Top of Working data
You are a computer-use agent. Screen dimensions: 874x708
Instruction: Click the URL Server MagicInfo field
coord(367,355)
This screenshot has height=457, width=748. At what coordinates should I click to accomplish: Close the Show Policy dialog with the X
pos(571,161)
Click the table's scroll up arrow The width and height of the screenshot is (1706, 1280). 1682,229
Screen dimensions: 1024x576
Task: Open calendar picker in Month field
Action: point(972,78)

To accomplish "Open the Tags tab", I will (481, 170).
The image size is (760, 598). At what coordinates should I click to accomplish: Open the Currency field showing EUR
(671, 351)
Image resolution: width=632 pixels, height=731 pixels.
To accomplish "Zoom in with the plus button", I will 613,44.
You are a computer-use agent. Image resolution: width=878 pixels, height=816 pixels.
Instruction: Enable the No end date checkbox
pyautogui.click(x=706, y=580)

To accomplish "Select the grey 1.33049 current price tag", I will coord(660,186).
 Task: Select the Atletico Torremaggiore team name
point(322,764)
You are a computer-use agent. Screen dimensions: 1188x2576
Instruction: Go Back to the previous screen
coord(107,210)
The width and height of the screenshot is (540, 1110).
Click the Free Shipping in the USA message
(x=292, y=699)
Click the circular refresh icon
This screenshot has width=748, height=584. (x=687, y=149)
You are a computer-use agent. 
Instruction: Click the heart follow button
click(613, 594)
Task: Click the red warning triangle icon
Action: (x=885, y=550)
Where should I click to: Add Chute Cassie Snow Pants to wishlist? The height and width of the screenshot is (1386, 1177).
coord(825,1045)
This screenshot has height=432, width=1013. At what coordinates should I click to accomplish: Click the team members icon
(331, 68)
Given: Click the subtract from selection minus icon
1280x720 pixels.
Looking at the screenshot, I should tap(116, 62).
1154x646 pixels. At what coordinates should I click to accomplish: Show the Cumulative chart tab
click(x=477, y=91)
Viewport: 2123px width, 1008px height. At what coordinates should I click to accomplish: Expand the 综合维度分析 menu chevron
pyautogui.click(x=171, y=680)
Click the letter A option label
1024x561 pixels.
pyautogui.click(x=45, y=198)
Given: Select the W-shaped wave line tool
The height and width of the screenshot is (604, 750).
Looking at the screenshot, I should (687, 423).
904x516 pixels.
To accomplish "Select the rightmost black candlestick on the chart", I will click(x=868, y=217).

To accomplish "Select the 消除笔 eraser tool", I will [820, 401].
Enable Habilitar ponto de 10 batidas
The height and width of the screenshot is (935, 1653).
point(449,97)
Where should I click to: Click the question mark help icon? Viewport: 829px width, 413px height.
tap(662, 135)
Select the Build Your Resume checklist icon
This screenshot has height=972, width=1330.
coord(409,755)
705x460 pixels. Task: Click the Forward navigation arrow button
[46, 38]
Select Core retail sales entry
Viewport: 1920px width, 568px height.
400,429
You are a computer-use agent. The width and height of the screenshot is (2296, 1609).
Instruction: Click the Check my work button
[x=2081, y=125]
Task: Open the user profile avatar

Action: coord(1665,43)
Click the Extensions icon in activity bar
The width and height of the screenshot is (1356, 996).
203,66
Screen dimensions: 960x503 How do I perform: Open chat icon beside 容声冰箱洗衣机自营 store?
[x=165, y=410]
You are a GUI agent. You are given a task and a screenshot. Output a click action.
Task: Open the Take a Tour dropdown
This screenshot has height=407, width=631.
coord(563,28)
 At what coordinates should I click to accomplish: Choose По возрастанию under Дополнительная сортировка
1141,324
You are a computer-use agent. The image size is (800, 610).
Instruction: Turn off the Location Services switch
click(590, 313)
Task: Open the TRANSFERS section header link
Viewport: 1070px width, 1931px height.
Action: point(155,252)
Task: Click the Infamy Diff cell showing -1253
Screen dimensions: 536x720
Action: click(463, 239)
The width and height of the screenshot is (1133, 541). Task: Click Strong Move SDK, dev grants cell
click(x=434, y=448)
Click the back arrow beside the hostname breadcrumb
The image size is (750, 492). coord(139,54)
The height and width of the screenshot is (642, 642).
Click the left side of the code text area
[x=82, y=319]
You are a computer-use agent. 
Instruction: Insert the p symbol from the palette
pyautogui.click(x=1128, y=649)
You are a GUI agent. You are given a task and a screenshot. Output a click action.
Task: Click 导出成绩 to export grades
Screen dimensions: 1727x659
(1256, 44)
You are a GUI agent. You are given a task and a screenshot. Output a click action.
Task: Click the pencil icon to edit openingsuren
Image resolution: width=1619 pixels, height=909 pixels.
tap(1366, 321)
Bottom of Working data
> What the task requires: Each line of the data that holds "computer" should be copied.

> Solution to this exercise:
You are a computer-use agent. Screen dimensions: 874x708
You are a computer-use agent. Image resolution: width=878 pixels, height=816 pixels.
You are a computer-use agent. Screen dimensions: 1188x2576
You are a computer-use agent. 
You are a computer-use agent. The width and height of the screenshot is (2296, 1609).
You are a computer-use agent. The image size is (800, 610).
You are a computer-use agent. 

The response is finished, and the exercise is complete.